堤防強化に関する詭弁を見つけた

2020-05-03

●沖大幹教授へのインタビュー記事が載った

2019年台風19号の後、2019年10月26日付け東洋経済オンラインに沖大幹教授へのインタビュー記事「日本人は豪雨災害頻発の未来から逃れられない/どうすれば深刻な事態に備えられるのか」が掲載されています。

著者は「河野 博子 : ジャーナリスト」です。

●詭弁発見

5ページに次のようなやりとりがあります。

――今回の河川の決壊箇所をすべて補修したうえで、長期的にも堤防をより強固にして、決壊しない堤防を目指せばいいのではないですか。

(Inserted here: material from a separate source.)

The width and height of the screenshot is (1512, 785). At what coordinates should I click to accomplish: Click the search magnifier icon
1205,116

堤防の強化は、大事です。しかし、むやみに堤防を高くすると、壊れた時、あるいは越流した時の危険度もどんどん上がってしまいます。例えば、今まで高さ5メートルだった堤防を10メートルにかさ上げすると、崩れた時には10メートルの水の壁が勢いよく住宅街などに流れ込むわけです。

破壊力も大きくなるので、あまりに高くするのは危険です。上流のダム貯水池などだけではなく、普段はテニスコートや公園のようになっているけれど豪雨の際にはいったん水を貯める機能がある遊水地を作るのも有効です。流域にできるだけ水を貯めて河川に水が流れ込む前の流域全体で洪水を管理しようという「総合治水」という考え方は当初都市河川を対象に取り入れられましたが、大河川や農村部でも検討していく価値があります。

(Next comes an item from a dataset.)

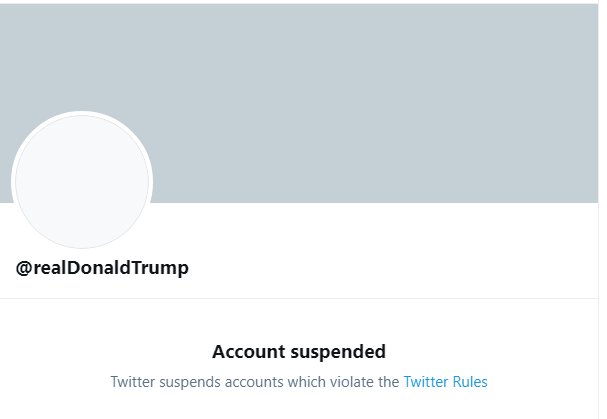607x419 pixels.
Task: Select the @realDonaldTrump handle text
Action: [102, 268]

質問は、「決壊しない堤防を目指せばいいのではないですか。」ですが、沖教授は、「堤防の強化は、大事です。しかし、むやみに堤防を高くすると、壊れた時、あるいは越流した時の危険度もどんどん上がってしまいます。」と答えられました。

しかし、質問者は、「堤防を高くすればいい」とは言っていません。

沖教授は、「決壊しない堤防」の話を「高い堤防」の話にずらされたのです。

論点ずらしはこうやってやるのだ、というお手本を学生たちに示されたのだと思います。

私は、質問の趣旨は、「越水しても短時間では決壊しない堤防の建設を目指せばいい」ということだと思いました。

つまり、耐越水堤防とかアーマーレビーとかハイブリッド堤防と呼ばれる類の堤防への転換が必要ではないか、という趣旨だと思います。

水問題にお詳しい沖教授が耐越水堤防をご存知ないはずがありません。

論点ずらしのお手本を学生に示されたのだと思います。